◆ Orden de trabajo ◆
Indica qué parte de las inversiones en eólica y en otras renovables en EEUU se ha congelado o cancelado por el fracking, según el texto sobre el fracking.

== Pasaje proporcionado

Fracking es una palabra inglesa relativamente nueva. Se utiliza para definir una técnica de extracción de gas que consiste en la inyección de agua –proviene de hidraulic fracturing–, arena y productos químicos a gran presión en el subsuelo rocoso. Con su aplicación en la última década, EEUU ha aumentado la producción de un tipo de gas no convencional denominado gas pizarra o gas de esquisto (shale gas), desde el 10% al 20% de toda su producción gasista, y se apunta a que esa cuota puede ascender al 50% en 20 años. El fracking está permitiendo explotar recursos antes inalcanzables –desde la Agencia Internacional de la Energía se afirma que las reservas globales de gas han aumentado hasta los 250 años– y es directamente responsable de que se hayan congelado o cancelado la mitad de las inversiones en eólica y en otras renovables en EEUU.

====
== Entradas extraídas

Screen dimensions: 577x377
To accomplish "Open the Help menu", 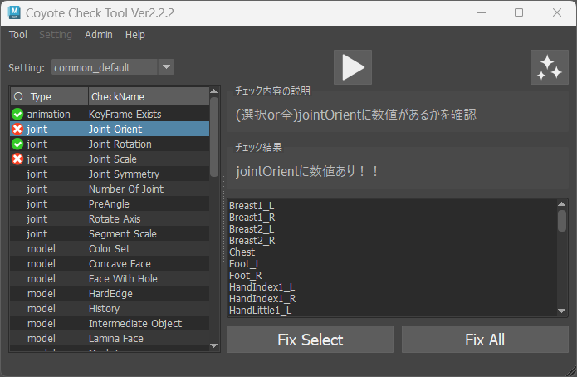I will coord(135,35).
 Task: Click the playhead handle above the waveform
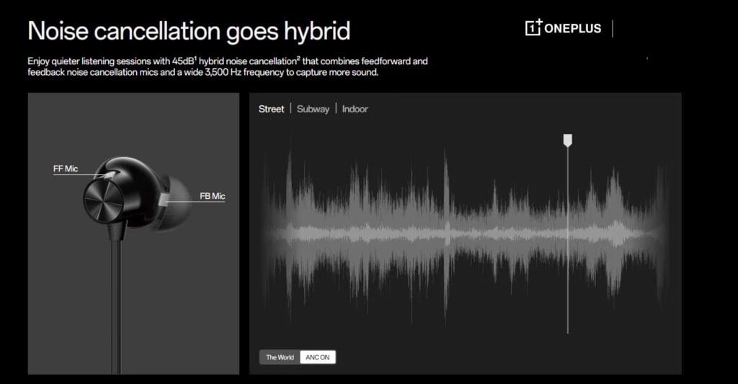point(568,140)
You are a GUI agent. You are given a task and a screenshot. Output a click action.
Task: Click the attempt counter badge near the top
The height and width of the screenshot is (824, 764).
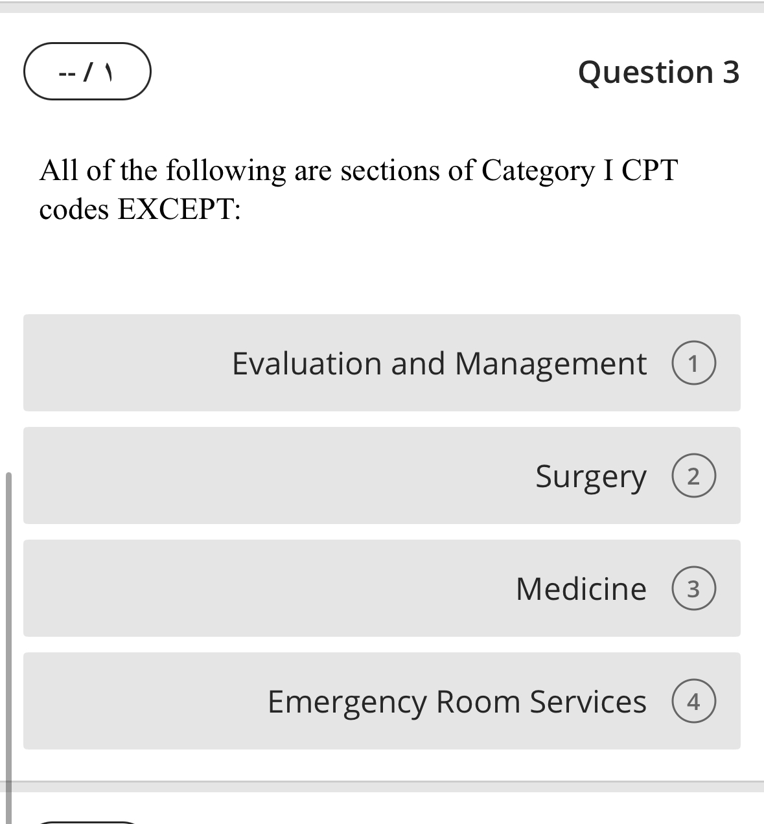[87, 71]
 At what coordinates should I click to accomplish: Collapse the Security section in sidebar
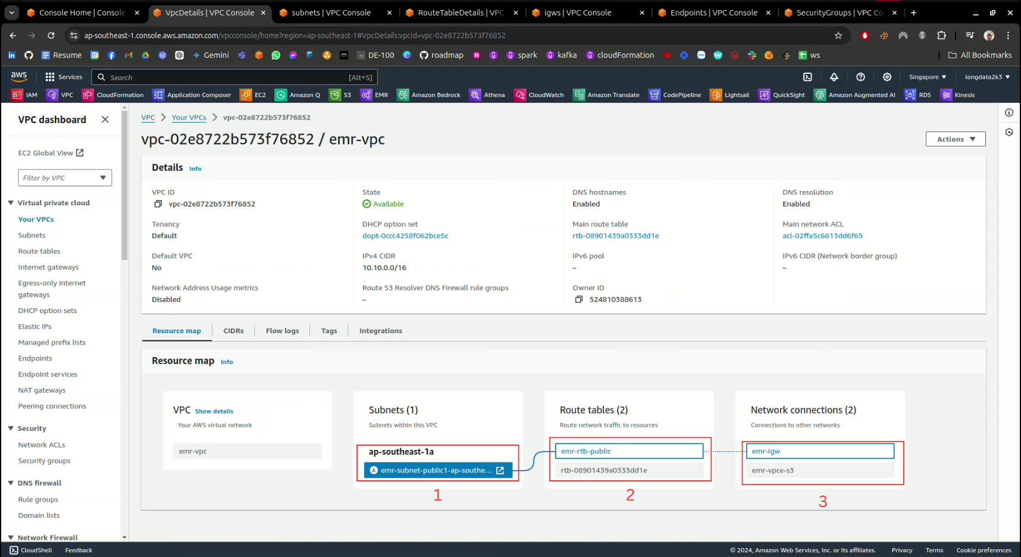click(x=11, y=428)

====

◆ Solución del problema ◆
La mitad.